“It’s an interesting wish to erase this word, as if erasing it would erase its malevolent use in American culture,” she says. “I don’t think that omitting the word is going to get us there.”
A WELL-WORN PATH
Gribben’s endeavors do not mark the first rallying cries for the modification of classic texts.
In 2009, for instance, high school teacher John Foley publicly advocated for the removal of several well-known novels from high school reading lists in the Seattle Post-Intelligencer. He directly cited the use of racial slurs in “Adventures of Huckleberry Finn,” as well as other well-known novels, including “To Kill a Mockingbird” and “Of Mice and Men.”
“Some might call this apostasy; I call it common sense,” Foley wrote at the time. “Obama’s victory signals that Americans are ready for a change.
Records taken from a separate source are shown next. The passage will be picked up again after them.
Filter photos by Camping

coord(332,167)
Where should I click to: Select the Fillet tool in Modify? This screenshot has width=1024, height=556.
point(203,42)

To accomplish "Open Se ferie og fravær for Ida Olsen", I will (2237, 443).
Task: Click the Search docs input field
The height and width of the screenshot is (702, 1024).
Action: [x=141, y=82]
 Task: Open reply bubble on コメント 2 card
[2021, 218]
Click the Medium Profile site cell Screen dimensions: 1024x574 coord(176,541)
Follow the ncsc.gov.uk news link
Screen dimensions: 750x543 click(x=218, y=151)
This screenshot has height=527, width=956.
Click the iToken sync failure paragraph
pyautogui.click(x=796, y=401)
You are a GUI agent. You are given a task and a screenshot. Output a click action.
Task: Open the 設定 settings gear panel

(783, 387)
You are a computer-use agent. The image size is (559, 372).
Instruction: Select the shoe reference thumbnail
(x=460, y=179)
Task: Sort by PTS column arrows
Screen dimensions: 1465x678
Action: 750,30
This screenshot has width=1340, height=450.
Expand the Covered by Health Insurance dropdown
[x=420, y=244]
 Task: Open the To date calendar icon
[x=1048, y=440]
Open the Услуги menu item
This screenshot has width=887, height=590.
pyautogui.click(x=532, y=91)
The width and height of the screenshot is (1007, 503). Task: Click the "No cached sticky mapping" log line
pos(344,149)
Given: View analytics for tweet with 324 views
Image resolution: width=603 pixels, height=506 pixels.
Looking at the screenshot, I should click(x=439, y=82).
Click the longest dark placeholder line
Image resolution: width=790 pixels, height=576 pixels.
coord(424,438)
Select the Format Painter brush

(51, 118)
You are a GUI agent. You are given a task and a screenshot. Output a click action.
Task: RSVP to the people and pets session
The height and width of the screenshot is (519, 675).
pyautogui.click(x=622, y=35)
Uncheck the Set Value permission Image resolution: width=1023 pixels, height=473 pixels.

Let’s follow his lead and make a change that removes the N-word from the high school curriculum.”
Kennedy, the HLS professor, says that he profoundly disagrees with the new edition of “Adventures of Huckleberry Finn” spearheaded by Gribben.
Modifying texts is not a valuable remedy to the racial dilemmas that our society must continue to confront, he says.
“Of course it can be a terribly insulting term that is used to ostracize and terrorize people, but it is also true that it’s used in other ways as well,” Kennedy says.
“It seems to me that this word is a part of American culture and we need to understand it. We can’t understand it by papering over it.”